- _WHAT YOU ARE ASKED TO DO_
All entries are to be retyped without alteration.
══ RECORDS TO USE ══
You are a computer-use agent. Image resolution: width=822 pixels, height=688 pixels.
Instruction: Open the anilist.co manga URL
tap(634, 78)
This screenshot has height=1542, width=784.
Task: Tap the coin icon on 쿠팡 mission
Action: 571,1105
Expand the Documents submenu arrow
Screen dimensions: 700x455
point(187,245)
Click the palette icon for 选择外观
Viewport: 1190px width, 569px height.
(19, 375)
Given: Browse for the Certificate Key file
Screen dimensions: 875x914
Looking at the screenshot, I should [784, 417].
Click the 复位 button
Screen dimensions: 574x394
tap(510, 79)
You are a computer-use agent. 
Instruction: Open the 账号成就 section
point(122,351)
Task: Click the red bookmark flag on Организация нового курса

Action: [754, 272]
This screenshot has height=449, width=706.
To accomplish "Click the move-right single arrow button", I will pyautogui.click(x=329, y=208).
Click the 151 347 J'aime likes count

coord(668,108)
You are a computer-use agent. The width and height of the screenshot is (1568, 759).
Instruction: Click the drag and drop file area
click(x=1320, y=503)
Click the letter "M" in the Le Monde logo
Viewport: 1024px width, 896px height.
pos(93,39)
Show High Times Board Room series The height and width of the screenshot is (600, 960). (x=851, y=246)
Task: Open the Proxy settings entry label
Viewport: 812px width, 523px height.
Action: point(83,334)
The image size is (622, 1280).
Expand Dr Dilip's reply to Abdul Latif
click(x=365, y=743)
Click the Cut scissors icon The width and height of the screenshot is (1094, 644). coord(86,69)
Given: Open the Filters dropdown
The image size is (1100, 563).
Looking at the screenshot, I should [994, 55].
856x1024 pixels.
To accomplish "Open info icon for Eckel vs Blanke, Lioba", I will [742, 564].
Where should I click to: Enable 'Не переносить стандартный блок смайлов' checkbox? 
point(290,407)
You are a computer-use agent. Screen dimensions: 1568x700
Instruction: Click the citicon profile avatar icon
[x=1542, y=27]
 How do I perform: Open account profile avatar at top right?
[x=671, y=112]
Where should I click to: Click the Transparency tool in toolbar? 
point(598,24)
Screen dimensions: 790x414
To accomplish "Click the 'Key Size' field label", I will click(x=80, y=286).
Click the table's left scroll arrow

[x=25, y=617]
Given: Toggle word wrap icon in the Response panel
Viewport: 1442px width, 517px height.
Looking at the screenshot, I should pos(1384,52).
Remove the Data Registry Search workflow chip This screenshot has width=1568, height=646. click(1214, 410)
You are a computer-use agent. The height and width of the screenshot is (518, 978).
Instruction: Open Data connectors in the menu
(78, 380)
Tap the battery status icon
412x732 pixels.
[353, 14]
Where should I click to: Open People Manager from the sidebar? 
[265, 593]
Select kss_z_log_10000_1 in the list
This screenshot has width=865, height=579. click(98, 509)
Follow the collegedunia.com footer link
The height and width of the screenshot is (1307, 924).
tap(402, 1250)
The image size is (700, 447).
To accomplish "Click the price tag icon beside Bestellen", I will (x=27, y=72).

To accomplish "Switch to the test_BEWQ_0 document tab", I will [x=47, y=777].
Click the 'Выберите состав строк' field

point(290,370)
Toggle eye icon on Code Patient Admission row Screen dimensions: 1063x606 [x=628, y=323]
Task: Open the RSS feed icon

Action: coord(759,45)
═══
- _FINAL ANSWER_
You are a computer-use agent. Image resolution: width=822 pixels, height=688 pixels.
Instruction: Open the anilist.co manga URL
tap(634, 78)
This screenshot has height=1542, width=784.
Task: Tap the coin icon on 쿠팡 mission
Action: 571,1105
Expand the Documents submenu arrow
Screen dimensions: 700x455
point(187,245)
Click the palette icon for 选择外观
Viewport: 1190px width, 569px height.
(19, 375)
Given: Browse for the Certificate Key file
Screen dimensions: 875x914
Looking at the screenshot, I should [784, 417].
Click the 复位 button
Screen dimensions: 574x394
tap(510, 79)
You are a computer-use agent. 
Instruction: Open the 账号成就 section
point(122,351)
Task: Click the red bookmark flag on Организация нового курса

Action: [754, 272]
This screenshot has height=449, width=706.
To accomplish "Click the move-right single arrow button", I will pyautogui.click(x=329, y=208).
Click the 151 347 J'aime likes count

coord(668,108)
You are a computer-use agent. The width and height of the screenshot is (1568, 759).
Instruction: Click the drag and drop file area
click(x=1320, y=503)
Click the letter "M" in the Le Monde logo
Viewport: 1024px width, 896px height.
pos(93,39)
Show High Times Board Room series The height and width of the screenshot is (600, 960). (x=851, y=246)
Task: Open the Proxy settings entry label
Viewport: 812px width, 523px height.
Action: point(83,334)
The image size is (622, 1280).
Expand Dr Dilip's reply to Abdul Latif
click(x=365, y=743)
Click the Cut scissors icon The width and height of the screenshot is (1094, 644). coord(86,69)
Given: Open the Filters dropdown
The image size is (1100, 563).
Looking at the screenshot, I should [994, 55].
856x1024 pixels.
To accomplish "Open info icon for Eckel vs Blanke, Lioba", I will [742, 564].
Where should I click to: Enable 'Не переносить стандартный блок смайлов' checkbox? 
point(290,407)
You are a computer-use agent. Screen dimensions: 1568x700
Instruction: Click the citicon profile avatar icon
[x=1542, y=27]
 How do I perform: Open account profile avatar at top right?
[x=671, y=112]
Where should I click to: Click the Transparency tool in toolbar? 
point(598,24)
Screen dimensions: 790x414
To accomplish "Click the 'Key Size' field label", I will click(x=80, y=286).
Click the table's left scroll arrow

[x=25, y=617]
Given: Toggle word wrap icon in the Response panel
Viewport: 1442px width, 517px height.
Looking at the screenshot, I should pos(1384,52).
Remove the Data Registry Search workflow chip This screenshot has width=1568, height=646. click(1214, 410)
You are a computer-use agent. The height and width of the screenshot is (518, 978).
Instruction: Open Data connectors in the menu
(78, 380)
Tap the battery status icon
412x732 pixels.
[353, 14]
Where should I click to: Open People Manager from the sidebar? 
[265, 593]
Select kss_z_log_10000_1 in the list
This screenshot has width=865, height=579. click(98, 509)
Follow the collegedunia.com footer link
The height and width of the screenshot is (1307, 924).
tap(402, 1250)
The image size is (700, 447).
To accomplish "Click the price tag icon beside Bestellen", I will (x=27, y=72).

To accomplish "Switch to the test_BEWQ_0 document tab", I will [x=47, y=777].
Click the 'Выберите состав строк' field

point(290,370)
Toggle eye icon on Code Patient Admission row Screen dimensions: 1063x606 [x=628, y=323]
Task: Open the RSS feed icon

Action: coord(759,45)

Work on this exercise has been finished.